Clothing issues have dogged men and women since they were booted from the Garden of Eden. With challenges ranging from changing styles, dry clean only, spots which don’t come out, “nothing to wear,” “making a statement,” “the tie makes the man,” “dress down day,” and what to do with comfortable, threadbare duds, our lives can be pretty complicated. People often try to assess their mood before they chose their clothes or change their mood with their choice of clothes. “Mall-therapy” comes to mind. We live in a vain world that presses its expectations upon our conscience, our subconscious and our wallets.

Not so long ago our society had a sense of modesty which encouraged a distinction between acceptable clothes inside our house versus outside in “public” (even on a run to the grocery store). Certain clothes were exclusive to work, school and church. Now there is this attitudinal approach to clothing choice that asks, “What can I get away with?”

Believers do not live in an isolation chamber. Pressures mount up with cultural fluctuations. Though the Bible does not speak to fashion it does speak to flare, balance and reflection. For the thinking saint there is a connection between the garb of heart and the draping of body.

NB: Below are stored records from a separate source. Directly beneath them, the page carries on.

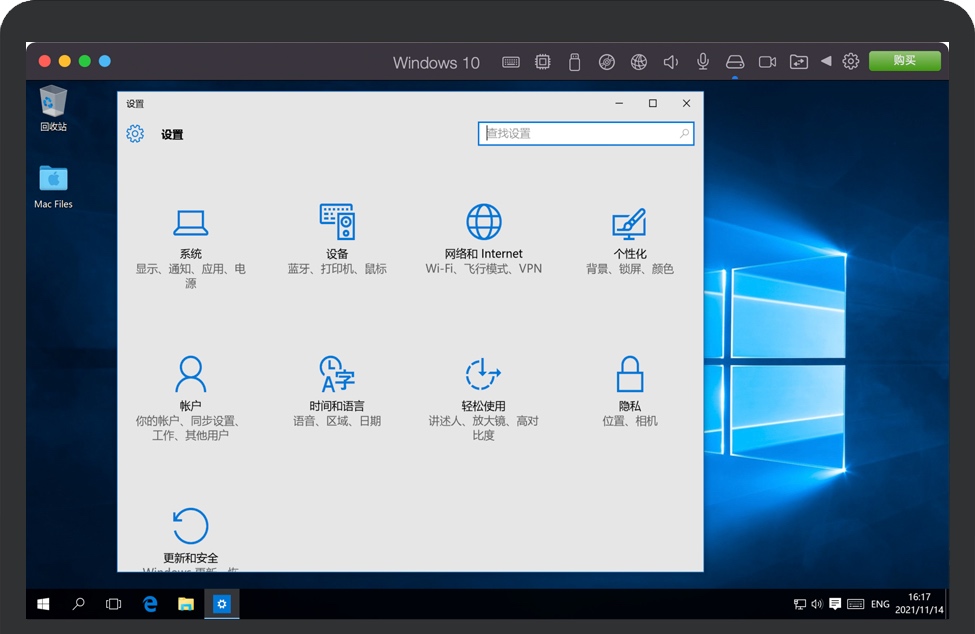Open Parallels configuration gear in title bar

(851, 62)
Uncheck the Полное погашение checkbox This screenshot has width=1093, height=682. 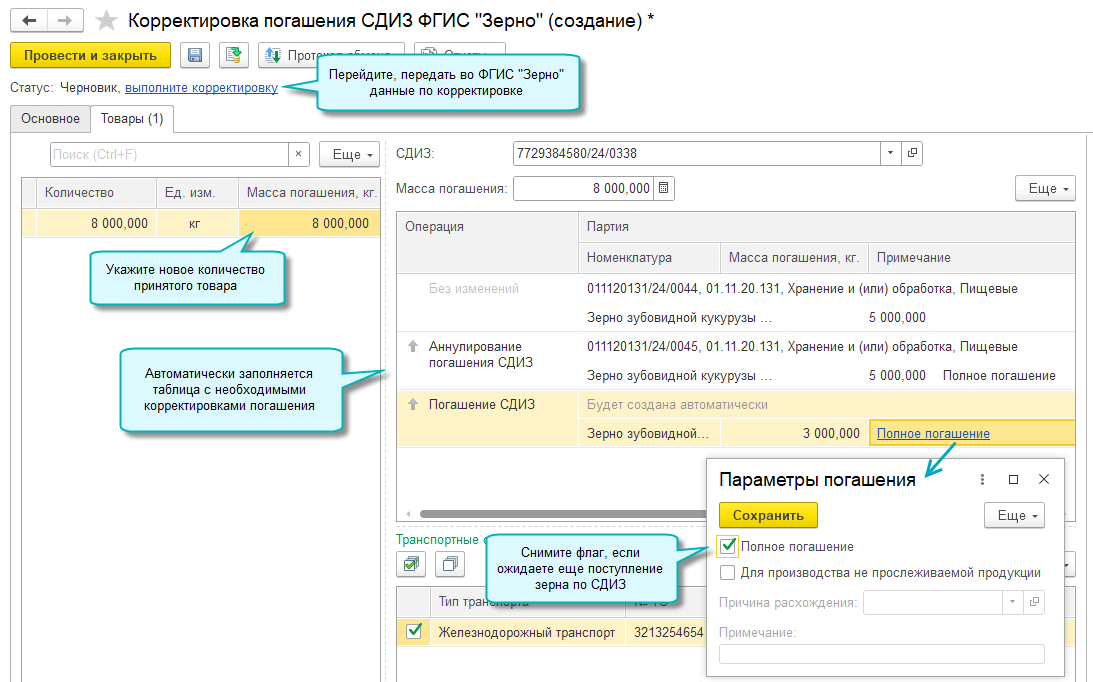click(x=728, y=547)
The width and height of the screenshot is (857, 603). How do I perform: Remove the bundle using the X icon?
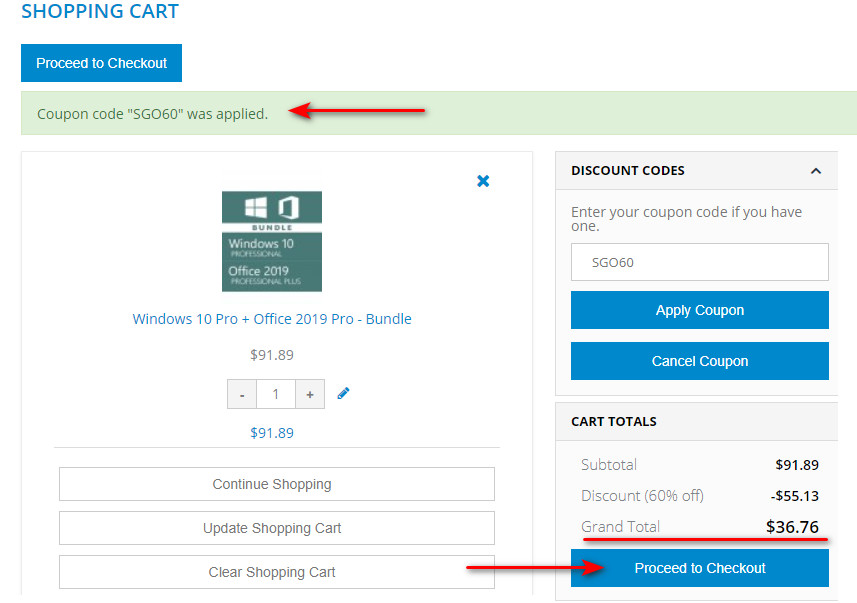[x=483, y=181]
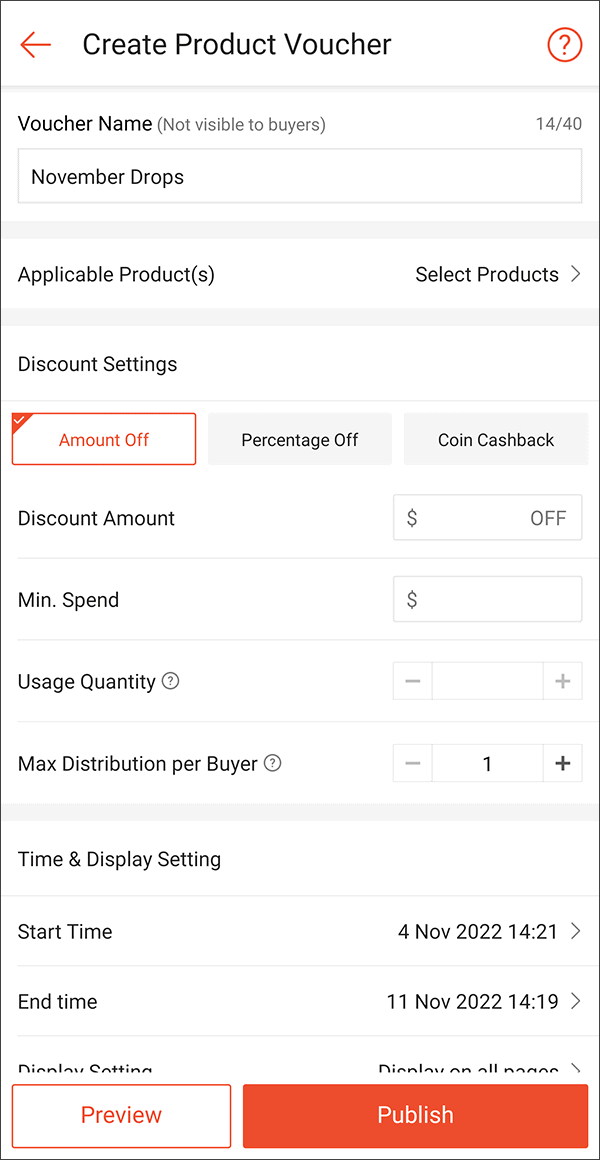
Task: Tap Usage Quantity info icon
Action: (171, 682)
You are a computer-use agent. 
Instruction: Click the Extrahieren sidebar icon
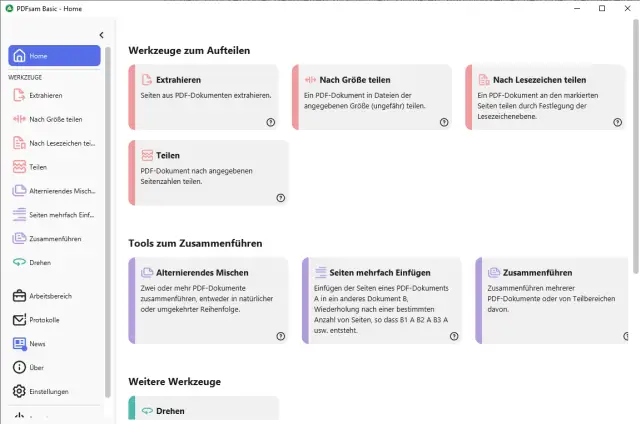19,96
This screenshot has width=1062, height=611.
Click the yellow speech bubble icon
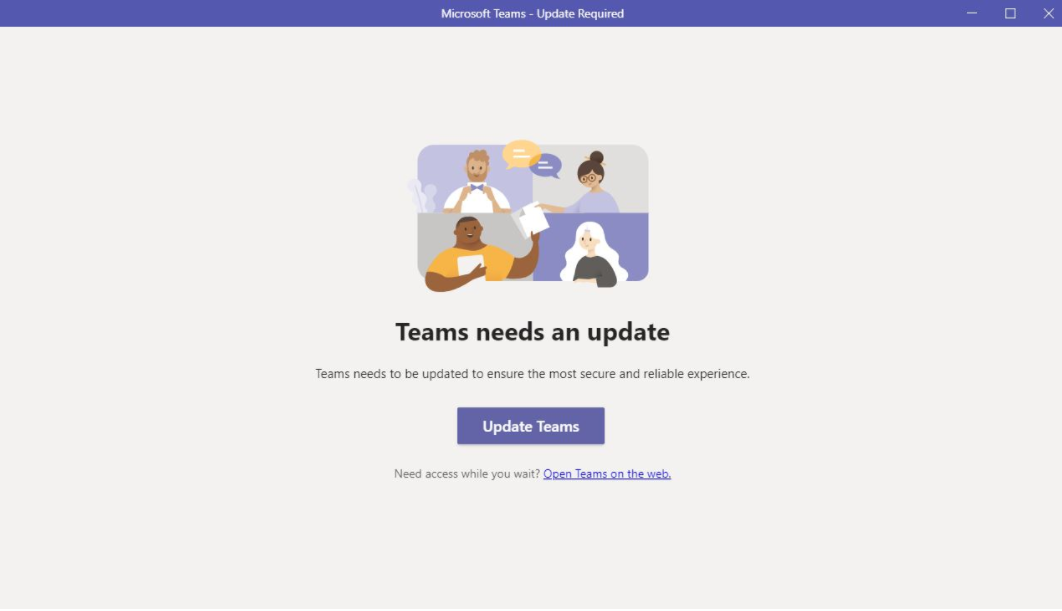point(521,154)
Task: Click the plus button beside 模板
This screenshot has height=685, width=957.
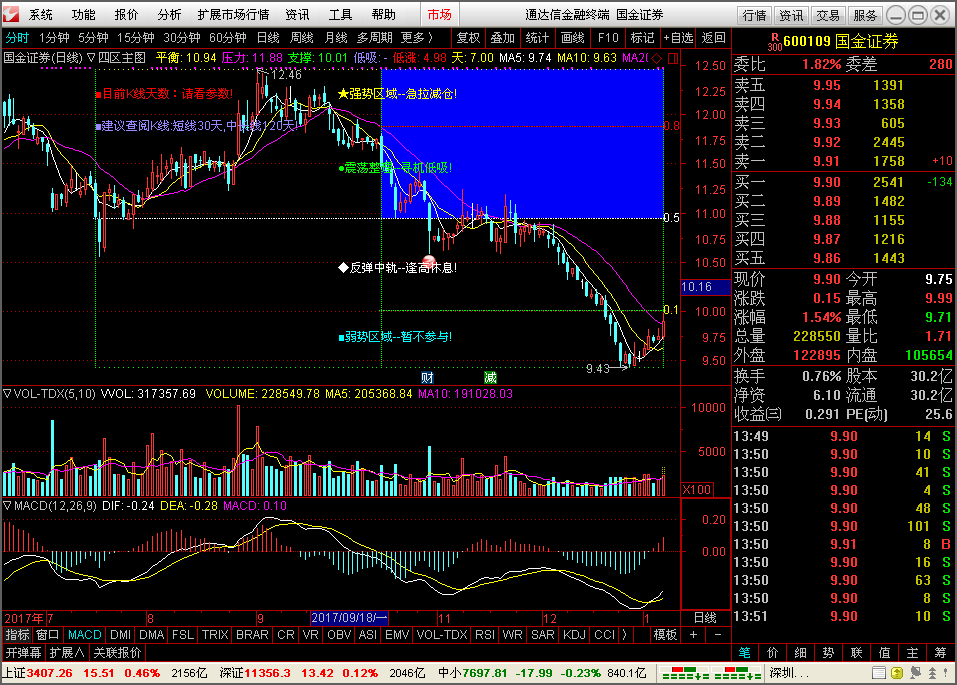Action: click(x=693, y=635)
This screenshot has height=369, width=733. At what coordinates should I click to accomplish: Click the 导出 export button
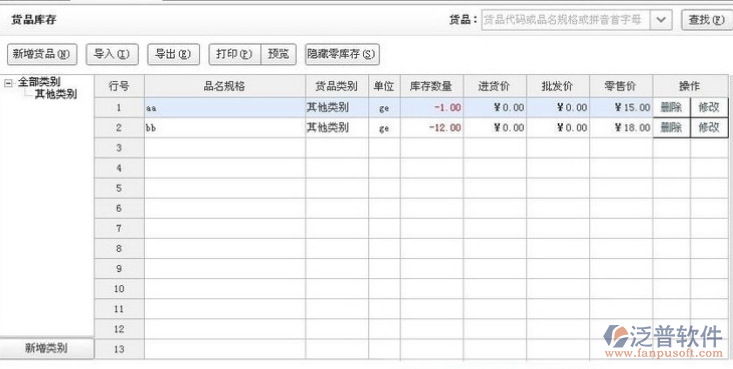(173, 54)
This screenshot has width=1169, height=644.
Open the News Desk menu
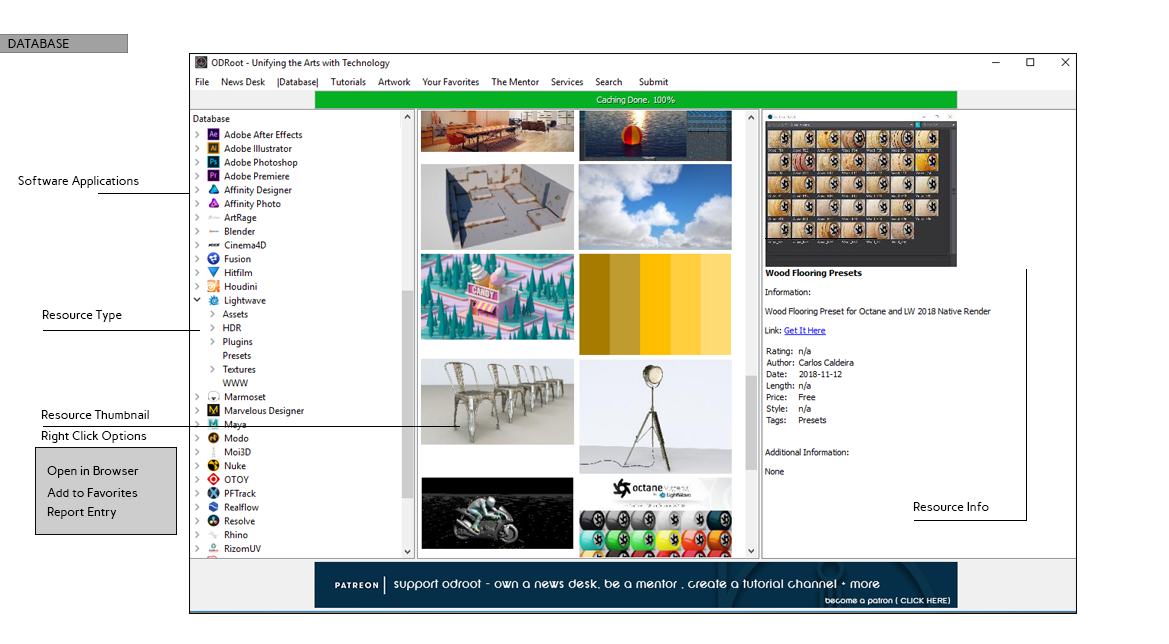(243, 82)
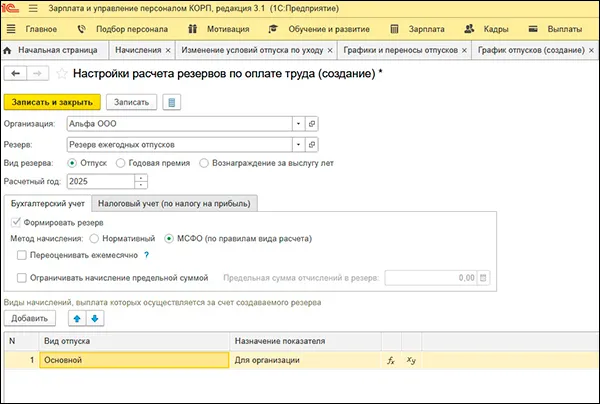This screenshot has height=404, width=600.
Task: Select the Основной cell in vacation table
Action: click(x=130, y=360)
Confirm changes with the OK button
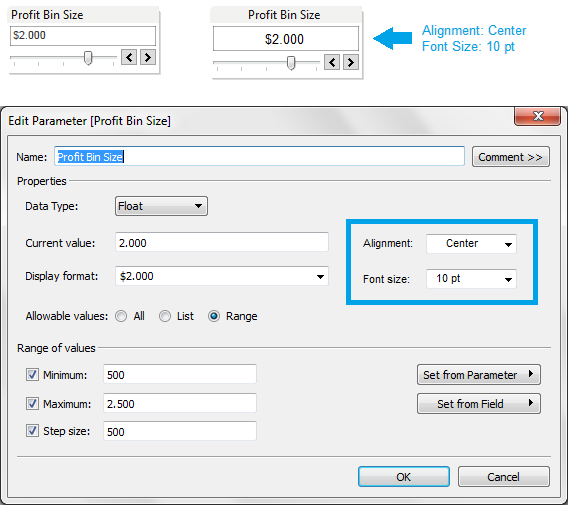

Paul relates spiritual transformation for a Christian to the daily choice of changing clothes (“take off” in verse 22 and “put on” in verse 24). We are all familiar with individual choice in clothing (remember the first time your daughter said, “Mommy, I don’t want to wear that!”).

In getting ready for a new day the old and soiled clothing must be removed. Paul reminds us that we are to remove the old behaviors and ways of the sinner we were B.C., before being born again in Christ. The old, shabby garment of “fleshly corrosion measured by desires of deceit” is to be removed, laid aside and disassociated from us. This is a conscious choice and yet it is preparatory for a new day.

The next verse (23) evokes the all too familiar experience of standing before the closet and choosing the outfit for today. That daily ritual requires a review of the plans for the day and the purpose of each hour so that the clothing chosen may be fit for the occasion.

Similarly, the spiritual choice of verse 23 is a choice both thoughtful and reflective of purpose because God has filled the closet with a very valuable wardrobe designed to a specific task. Paul says, “be renewed in the spirit of your mind.” We are not saved for selfish ambitions. We are saved so that we may reflect the glory of God in our lives. That is the task for which we prepare as we stand before the spiritual wardrobe and choose.

Verse 24 gets to the fun part of the daily ritual, getting dressed in the clothes that God has picked out. Put on the clothing of the “new man” which God has designed for your adornment. It makes a statement of flare—we are to wear His livery, it makes a statement of balance—righteous acts toward man and holy heart before God, and it makes a statement of reflection—we show that we have chosen to be obedient to our Lord.

What statement are you making before God and man as you have clothed your heart today? Are there principles herein that you can apply to your clothing choices and your relationship with your physical wardrobe? Whose name is written on your clothing? Trust and obey.